Produces: Schema analysis report with field-level profiling, type conflict inventory, and a mapping of semantic equivalences across sources (e.g., "customer_id" in system A = "cust_num" in system B).
Reads: Data architect's source catalog, raw schema definitions from source systems.
Anti-patterns:
- Accepting schema documentation at face value without sampling actual data
- Ignoring edge cases in data types (e.g., timestamps without timezone, numeric precision loss)
- Not profiling for null rates, distinct counts, and value distributions
- Treating schema discovery as a one-time activity rather than validating against live data
- Missing implicit schemas in semi-structured sources (JSON, XML, CSV without headers)
Discovery
Criteria Guidance
Good criteria examples:
- "Source catalog documents at least all known data sources with connection type, schema, and estimated row counts"
- "SLA requirements are captured for each target table including freshness, completeness, and acceptable error rates"

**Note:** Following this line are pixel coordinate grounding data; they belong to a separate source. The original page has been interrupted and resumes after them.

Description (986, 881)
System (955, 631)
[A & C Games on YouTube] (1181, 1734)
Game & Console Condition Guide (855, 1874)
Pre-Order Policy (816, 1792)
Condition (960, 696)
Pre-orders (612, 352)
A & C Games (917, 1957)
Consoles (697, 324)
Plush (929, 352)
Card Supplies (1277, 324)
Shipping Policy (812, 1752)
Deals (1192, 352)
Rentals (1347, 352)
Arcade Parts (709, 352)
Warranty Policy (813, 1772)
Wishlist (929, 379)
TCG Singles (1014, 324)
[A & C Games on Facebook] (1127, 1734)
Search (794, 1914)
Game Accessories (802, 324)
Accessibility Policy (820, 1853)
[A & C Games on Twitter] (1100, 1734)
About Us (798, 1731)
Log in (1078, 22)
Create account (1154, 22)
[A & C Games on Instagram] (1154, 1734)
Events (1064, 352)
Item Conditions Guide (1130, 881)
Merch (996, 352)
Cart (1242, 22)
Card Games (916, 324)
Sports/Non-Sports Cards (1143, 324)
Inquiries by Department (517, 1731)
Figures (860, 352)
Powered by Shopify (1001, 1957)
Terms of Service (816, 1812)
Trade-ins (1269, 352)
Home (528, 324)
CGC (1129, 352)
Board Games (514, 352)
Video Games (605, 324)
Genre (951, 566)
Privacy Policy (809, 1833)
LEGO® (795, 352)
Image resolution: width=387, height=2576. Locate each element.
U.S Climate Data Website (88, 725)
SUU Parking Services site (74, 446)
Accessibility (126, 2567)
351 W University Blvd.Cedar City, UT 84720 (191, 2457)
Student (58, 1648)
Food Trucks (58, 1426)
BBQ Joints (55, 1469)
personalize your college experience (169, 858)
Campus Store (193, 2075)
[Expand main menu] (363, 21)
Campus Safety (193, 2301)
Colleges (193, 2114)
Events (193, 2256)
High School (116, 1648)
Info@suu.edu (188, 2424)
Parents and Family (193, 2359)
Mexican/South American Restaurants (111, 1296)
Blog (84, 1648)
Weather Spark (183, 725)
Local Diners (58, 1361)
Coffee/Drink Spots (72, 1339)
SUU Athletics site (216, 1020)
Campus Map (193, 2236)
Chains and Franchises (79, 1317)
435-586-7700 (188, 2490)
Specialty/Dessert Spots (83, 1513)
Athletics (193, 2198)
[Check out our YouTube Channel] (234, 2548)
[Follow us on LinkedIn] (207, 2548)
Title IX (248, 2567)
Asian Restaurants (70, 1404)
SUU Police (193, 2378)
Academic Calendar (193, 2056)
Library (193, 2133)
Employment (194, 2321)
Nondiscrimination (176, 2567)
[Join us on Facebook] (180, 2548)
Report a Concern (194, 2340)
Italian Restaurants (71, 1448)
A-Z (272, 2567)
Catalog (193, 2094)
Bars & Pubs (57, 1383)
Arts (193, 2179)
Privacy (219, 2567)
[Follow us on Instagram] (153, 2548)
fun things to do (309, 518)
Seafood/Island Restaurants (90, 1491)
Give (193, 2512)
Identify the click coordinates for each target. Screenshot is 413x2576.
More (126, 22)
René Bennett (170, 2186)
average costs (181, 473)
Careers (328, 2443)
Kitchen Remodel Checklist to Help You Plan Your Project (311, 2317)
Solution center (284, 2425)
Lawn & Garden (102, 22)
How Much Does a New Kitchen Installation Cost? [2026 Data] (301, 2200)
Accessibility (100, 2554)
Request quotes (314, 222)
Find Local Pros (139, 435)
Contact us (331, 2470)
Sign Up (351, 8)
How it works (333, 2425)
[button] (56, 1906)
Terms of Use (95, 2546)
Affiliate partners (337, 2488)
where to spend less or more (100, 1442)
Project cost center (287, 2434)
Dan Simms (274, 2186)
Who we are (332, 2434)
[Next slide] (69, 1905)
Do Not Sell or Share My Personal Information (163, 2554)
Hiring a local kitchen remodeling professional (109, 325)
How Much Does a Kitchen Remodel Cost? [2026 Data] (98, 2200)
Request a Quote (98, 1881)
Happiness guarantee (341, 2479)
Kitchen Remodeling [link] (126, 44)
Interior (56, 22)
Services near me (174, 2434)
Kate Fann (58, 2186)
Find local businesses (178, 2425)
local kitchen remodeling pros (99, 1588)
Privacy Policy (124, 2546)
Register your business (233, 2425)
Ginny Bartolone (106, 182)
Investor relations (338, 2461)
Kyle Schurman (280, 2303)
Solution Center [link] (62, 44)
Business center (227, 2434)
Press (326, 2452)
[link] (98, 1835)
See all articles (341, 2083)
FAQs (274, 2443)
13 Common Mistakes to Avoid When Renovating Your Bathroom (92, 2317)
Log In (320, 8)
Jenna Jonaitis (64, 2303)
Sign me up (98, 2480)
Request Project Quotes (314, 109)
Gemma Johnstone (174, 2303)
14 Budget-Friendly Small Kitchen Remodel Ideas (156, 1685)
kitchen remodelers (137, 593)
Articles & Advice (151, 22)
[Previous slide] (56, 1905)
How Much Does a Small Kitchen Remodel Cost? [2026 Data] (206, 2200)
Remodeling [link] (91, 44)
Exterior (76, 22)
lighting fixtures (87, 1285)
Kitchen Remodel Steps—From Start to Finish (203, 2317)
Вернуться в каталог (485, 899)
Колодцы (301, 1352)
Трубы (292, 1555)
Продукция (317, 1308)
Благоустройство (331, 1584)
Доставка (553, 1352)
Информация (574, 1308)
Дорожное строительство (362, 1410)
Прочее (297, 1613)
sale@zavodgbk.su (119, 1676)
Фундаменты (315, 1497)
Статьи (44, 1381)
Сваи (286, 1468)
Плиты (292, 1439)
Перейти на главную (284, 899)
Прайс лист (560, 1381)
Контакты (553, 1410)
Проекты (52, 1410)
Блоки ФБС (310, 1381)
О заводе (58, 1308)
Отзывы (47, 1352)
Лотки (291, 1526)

- "Schema analysis identifies all nullable fields, data type mismatches, and encoding inconsistencies across sources"
Bad criteria examples:
- "Sources are documented"
- "Schemas are understood"
- "Requirements are gathered"
Completion Signal
Source catalog exists with connection details, schema snapshots, volume estimates, and data freshness requirements for every source. Schema analysis identifies type conflicts, nullability patterns, and encoding issues. SLA targets are defined for latency, completeness, and error tolerance. Data lineage from source to intended target is mapped.